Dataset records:

%%

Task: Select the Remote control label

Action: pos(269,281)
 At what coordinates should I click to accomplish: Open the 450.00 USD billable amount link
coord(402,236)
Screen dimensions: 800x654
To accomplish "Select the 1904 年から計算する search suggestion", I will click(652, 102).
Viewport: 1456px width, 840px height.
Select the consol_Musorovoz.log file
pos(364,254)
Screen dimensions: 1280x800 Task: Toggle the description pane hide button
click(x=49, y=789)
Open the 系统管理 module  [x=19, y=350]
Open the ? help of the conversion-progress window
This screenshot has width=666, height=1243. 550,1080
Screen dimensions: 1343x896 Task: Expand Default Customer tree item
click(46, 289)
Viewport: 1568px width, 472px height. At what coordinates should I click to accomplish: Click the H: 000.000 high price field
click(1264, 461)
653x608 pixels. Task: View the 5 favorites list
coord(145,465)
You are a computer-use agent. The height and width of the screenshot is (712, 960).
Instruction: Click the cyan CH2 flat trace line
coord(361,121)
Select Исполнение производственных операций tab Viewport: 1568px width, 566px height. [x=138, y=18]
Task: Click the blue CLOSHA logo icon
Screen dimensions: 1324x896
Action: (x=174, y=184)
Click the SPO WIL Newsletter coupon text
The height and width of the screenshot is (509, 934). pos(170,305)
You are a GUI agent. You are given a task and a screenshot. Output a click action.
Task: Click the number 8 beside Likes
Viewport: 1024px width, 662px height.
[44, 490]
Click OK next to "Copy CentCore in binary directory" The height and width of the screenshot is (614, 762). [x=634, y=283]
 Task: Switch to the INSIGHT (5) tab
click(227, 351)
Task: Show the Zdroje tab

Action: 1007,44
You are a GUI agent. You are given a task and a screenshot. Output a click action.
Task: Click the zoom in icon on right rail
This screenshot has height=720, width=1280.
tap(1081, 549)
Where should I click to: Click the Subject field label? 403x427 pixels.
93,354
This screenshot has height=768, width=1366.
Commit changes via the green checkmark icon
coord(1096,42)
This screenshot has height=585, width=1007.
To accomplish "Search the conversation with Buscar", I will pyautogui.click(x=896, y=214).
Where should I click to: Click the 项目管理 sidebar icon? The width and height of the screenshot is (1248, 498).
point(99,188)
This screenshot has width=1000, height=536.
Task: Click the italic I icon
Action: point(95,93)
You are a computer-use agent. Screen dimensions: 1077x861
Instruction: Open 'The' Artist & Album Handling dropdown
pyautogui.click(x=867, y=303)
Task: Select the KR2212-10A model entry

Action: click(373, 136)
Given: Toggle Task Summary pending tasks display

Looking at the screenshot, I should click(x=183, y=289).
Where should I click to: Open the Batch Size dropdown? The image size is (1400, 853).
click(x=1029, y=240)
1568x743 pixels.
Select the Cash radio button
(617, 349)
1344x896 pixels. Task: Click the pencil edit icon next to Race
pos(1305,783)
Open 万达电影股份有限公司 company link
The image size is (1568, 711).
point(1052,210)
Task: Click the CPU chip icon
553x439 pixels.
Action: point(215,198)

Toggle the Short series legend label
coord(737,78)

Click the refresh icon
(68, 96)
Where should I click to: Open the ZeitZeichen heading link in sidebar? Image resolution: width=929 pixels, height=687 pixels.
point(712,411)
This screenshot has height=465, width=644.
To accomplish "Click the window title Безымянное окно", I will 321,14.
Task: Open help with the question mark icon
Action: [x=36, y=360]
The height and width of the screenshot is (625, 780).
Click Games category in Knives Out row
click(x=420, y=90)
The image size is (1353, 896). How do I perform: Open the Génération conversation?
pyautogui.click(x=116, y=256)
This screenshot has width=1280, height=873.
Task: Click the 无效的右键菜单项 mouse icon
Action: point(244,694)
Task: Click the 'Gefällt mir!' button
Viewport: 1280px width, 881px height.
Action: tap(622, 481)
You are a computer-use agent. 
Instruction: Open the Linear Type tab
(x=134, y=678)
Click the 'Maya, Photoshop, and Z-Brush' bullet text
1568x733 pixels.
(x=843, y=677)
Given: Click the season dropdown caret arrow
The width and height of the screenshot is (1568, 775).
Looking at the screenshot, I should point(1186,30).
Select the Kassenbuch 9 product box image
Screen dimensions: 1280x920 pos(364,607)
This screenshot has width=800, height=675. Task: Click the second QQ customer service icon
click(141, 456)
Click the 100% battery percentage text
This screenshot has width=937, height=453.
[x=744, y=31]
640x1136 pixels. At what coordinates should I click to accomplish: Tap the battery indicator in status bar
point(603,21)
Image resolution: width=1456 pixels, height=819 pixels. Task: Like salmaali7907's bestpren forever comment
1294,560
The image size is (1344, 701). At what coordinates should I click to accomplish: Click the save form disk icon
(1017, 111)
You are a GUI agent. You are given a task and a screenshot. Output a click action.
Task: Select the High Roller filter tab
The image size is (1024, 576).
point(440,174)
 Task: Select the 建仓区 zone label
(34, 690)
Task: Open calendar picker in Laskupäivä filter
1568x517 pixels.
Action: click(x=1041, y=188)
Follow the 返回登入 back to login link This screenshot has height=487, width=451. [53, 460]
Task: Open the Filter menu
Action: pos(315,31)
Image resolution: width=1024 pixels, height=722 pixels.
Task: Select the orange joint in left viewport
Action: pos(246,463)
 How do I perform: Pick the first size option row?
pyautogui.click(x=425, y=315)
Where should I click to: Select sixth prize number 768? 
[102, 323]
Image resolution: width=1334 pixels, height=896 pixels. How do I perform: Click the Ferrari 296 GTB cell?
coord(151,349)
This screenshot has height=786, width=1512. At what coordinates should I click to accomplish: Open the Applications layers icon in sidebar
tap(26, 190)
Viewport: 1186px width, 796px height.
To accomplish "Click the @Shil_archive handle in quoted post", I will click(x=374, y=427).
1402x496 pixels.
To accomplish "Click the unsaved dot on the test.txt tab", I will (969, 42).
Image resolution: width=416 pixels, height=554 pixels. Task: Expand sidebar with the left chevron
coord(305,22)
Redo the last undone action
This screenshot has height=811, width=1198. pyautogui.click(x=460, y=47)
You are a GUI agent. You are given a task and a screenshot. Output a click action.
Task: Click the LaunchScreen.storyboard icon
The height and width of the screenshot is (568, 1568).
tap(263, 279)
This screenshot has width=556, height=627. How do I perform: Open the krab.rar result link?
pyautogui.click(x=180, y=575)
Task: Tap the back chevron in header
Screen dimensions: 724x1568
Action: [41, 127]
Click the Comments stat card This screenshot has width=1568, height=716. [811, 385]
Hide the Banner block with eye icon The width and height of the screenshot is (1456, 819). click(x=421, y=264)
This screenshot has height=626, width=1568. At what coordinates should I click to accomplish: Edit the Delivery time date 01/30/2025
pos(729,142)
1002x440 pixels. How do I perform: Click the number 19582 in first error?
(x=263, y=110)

%%

* Assigned task
In the lines above, spot each one that contains the word "computer" and copy it.

* Answer box
You are a computer-use agent. The height and width of the screenshot is (712, 960).
You are a computer-use agent. Screen dimensions: 1077x861
You are a computer-use agent. 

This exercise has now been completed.